#1
I've been playing around with some backing tracks (november rain, knockin' on heaven's door etc). What I wud do is, play it in the background and use the pentatonic scale for the key.

As I was playing, I noticed that I wasn't paying too much attention to the chord changes. I was just playing what came to my mind. I tried listening to the chord changes and putting in note choices. But then, my solo sucked. It was neither fast nor interesting.

So, what I'm doing here... is it a correct approach? Or am I breeding a bad habit? :-o
Epiphone Les Paul Custom Pro (Alpine White)
J&D Strat-copy electric (Black)
Digitech RP90 modelling guitar processor
#2
I wouldn't say it's a bad habit really. If you can play what you think sounds good then it's good. However, I think it's good to be aware of the chord changes. Try to find notes that sound good with each chord and approach them as the chord changes.
E:-6
B:-0
G:-5
D:-6
A:-0
E:-3
#3
There's not really a right or wrong, you should do what works best for you, but I usually find I do a better job when I can internalize/anticipate the chord changes.
#5
What you're trying to do is much, much more complicated than just soloing around in the pentatonic for the scale.

Expect it take time and effort before you're producing results that way.
#7
Do you record yourself playing? I find that can open up realizations about your playing.

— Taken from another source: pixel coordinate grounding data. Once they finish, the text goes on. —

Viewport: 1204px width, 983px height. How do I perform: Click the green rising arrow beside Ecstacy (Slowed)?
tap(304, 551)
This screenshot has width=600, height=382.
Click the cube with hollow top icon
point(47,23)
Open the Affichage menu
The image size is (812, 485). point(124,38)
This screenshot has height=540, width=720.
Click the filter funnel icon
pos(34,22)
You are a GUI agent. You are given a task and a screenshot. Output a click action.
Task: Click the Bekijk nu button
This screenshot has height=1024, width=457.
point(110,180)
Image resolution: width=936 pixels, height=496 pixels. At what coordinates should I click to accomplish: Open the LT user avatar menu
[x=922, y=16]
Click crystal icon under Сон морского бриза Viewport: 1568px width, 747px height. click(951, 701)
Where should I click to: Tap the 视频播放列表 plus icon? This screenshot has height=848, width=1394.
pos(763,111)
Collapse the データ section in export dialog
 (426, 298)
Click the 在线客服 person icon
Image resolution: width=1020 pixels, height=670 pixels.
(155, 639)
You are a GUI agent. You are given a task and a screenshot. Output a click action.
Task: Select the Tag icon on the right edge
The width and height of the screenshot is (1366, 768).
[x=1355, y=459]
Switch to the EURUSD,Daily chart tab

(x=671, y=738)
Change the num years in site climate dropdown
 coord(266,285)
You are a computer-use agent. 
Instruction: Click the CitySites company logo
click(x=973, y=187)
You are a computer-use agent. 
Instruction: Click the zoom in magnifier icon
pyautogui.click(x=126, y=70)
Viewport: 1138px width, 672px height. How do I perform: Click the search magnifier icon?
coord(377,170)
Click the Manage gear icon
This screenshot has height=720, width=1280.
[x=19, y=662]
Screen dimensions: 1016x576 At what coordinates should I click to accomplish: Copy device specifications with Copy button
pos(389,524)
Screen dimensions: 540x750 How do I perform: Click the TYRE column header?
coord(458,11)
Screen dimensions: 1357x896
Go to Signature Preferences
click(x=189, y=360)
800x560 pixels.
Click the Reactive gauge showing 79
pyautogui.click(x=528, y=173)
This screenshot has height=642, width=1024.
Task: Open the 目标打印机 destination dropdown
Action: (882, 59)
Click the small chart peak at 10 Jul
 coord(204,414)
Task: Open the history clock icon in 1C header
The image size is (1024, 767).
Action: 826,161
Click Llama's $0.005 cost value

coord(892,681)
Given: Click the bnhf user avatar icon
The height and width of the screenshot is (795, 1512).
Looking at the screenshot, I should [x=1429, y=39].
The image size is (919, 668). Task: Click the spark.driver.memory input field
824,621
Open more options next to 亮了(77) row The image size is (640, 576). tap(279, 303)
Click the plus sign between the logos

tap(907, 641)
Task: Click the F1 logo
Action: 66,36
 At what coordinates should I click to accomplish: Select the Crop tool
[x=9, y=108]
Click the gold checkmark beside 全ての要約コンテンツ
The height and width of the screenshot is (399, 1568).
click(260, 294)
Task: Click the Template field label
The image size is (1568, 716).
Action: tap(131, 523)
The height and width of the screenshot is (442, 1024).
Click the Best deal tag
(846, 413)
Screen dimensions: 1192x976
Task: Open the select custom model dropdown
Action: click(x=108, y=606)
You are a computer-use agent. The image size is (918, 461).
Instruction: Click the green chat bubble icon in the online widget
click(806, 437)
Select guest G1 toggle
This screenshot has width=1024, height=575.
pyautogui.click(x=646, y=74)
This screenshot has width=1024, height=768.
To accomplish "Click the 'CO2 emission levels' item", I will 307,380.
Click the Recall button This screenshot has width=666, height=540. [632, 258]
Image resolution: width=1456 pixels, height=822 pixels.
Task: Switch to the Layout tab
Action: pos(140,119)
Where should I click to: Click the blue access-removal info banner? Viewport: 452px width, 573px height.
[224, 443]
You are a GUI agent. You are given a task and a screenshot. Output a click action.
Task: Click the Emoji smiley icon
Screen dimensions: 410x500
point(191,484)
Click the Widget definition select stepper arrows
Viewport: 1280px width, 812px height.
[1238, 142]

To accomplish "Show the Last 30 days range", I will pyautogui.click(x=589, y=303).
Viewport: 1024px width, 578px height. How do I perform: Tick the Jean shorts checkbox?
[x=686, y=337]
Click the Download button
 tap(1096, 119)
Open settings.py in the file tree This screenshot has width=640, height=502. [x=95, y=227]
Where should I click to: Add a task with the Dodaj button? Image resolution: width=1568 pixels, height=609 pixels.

One simple technique that I find is pretty effective is, if you stumble on a lick or rhythm that sounds cool - play it again. After I started doing that, I noticed more musicians out there doing the same thing. You hear a cool lick, and then you hear it again - maybe in a slightly different way.

I think it's good to know where the song/progression is going if only to plan the energy path and feel of your solo so it compliments the song. Most solos seem to build upwards towards the end energy-wise, but not all the time. Also, hitting certain notes to compliment certain chords is pretty key, especially in jazz.

I guess my advice is, try planning out some cool notes in advance that you know sound good with the upcoming chord(s). Good luck!